→ **ACTIVITY**:
Copy all of the records below verbatim.

Data extracted from a collection
::::::::::
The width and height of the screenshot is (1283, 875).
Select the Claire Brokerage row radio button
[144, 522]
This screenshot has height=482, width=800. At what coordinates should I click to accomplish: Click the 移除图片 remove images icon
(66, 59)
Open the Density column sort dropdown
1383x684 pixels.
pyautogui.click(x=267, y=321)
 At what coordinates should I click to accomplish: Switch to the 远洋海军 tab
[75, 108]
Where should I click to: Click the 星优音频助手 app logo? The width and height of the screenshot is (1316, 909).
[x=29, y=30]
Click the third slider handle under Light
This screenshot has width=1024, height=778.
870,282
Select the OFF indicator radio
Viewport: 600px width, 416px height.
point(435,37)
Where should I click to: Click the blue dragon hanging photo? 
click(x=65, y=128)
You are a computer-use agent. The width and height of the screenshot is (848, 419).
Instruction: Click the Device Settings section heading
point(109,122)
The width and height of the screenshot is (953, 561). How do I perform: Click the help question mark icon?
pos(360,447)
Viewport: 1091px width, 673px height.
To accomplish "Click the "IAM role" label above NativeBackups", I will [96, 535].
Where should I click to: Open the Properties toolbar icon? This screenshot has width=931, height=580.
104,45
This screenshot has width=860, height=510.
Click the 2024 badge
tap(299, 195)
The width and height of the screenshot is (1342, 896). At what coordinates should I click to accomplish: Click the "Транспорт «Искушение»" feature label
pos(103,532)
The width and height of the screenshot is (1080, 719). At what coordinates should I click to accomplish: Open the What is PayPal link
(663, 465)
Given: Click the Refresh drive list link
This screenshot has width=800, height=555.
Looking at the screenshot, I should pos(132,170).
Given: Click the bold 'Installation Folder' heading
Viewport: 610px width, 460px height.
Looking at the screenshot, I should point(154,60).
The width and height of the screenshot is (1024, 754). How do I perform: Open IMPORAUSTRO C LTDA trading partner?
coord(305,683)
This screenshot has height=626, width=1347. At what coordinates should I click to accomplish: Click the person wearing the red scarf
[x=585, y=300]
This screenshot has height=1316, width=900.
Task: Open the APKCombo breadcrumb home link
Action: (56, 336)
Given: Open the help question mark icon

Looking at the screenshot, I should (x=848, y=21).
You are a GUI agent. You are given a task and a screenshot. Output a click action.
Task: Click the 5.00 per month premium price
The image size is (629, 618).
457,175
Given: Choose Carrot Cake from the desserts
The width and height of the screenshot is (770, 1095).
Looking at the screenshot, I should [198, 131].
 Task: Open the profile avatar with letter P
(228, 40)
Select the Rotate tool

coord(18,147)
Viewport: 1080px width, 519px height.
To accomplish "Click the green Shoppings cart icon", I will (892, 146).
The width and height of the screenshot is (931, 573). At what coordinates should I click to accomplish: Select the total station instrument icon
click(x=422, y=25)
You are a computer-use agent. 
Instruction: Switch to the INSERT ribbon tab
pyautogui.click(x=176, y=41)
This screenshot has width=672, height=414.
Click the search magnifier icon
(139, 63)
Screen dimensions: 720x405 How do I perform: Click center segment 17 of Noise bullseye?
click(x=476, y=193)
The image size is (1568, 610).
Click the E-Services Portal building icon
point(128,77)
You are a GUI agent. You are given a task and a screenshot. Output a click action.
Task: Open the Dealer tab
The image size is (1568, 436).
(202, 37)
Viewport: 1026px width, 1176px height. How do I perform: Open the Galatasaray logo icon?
::::::::::
→ **COMPLETED EXERCISE**:
The width and height of the screenshot is (1283, 875).
Select the Claire Brokerage row radio button
[144, 522]
This screenshot has height=482, width=800. At what coordinates should I click to accomplish: Click the 移除图片 remove images icon
(66, 59)
Open the Density column sort dropdown
1383x684 pixels.
pyautogui.click(x=267, y=321)
 At what coordinates should I click to accomplish: Switch to the 远洋海军 tab
[75, 108]
Where should I click to: Click the 星优音频助手 app logo? The width and height of the screenshot is (1316, 909).
[x=29, y=30]
Click the third slider handle under Light
This screenshot has width=1024, height=778.
870,282
Select the OFF indicator radio
Viewport: 600px width, 416px height.
point(435,37)
Where should I click to: Click the blue dragon hanging photo? 
click(x=65, y=128)
You are a computer-use agent. The width and height of the screenshot is (848, 419).
Instruction: Click the Device Settings section heading
point(109,122)
The width and height of the screenshot is (953, 561). How do I perform: Click the help question mark icon?
pos(360,447)
Viewport: 1091px width, 673px height.
To accomplish "Click the "IAM role" label above NativeBackups", I will [96, 535].
Where should I click to: Open the Properties toolbar icon? This screenshot has width=931, height=580.
104,45
This screenshot has width=860, height=510.
Click the 2024 badge
tap(299, 195)
The width and height of the screenshot is (1342, 896). At what coordinates should I click to accomplish: Click the "Транспорт «Искушение»" feature label
pos(103,532)
The width and height of the screenshot is (1080, 719). At what coordinates should I click to accomplish: Open the What is PayPal link
(663, 465)
Given: Click the Refresh drive list link
This screenshot has width=800, height=555.
Looking at the screenshot, I should pos(132,170).
Given: Click the bold 'Installation Folder' heading
Viewport: 610px width, 460px height.
Looking at the screenshot, I should point(154,60).
The width and height of the screenshot is (1024, 754). How do I perform: Open IMPORAUSTRO C LTDA trading partner?
coord(305,683)
This screenshot has height=626, width=1347. At what coordinates should I click to accomplish: Click the person wearing the red scarf
[x=585, y=300]
This screenshot has height=1316, width=900.
Task: Open the APKCombo breadcrumb home link
Action: (56, 336)
Given: Open the help question mark icon

Looking at the screenshot, I should (x=848, y=21).
You are a GUI agent. You are given a task and a screenshot. Output a click action.
Task: Click the 5.00 per month premium price
The image size is (629, 618).
457,175
Given: Choose Carrot Cake from the desserts
The width and height of the screenshot is (770, 1095).
Looking at the screenshot, I should [198, 131].
 Task: Open the profile avatar with letter P
(228, 40)
Select the Rotate tool

coord(18,147)
Viewport: 1080px width, 519px height.
To accomplish "Click the green Shoppings cart icon", I will (892, 146).
The width and height of the screenshot is (931, 573). At what coordinates should I click to accomplish: Select the total station instrument icon
click(x=422, y=25)
You are a computer-use agent. 
Instruction: Switch to the INSERT ribbon tab
pyautogui.click(x=176, y=41)
This screenshot has width=672, height=414.
Click the search magnifier icon
(139, 63)
Screen dimensions: 720x405 How do I perform: Click center segment 17 of Noise bullseye?
click(x=476, y=193)
The image size is (1568, 610).
Click the E-Services Portal building icon
point(128,77)
You are a GUI agent. You are given a task and a screenshot. Output a click action.
Task: Open the Dealer tab
The image size is (1568, 436).
(202, 37)
Viewport: 1026px width, 1176px height. How do I perform: Open the Galatasaray logo icon?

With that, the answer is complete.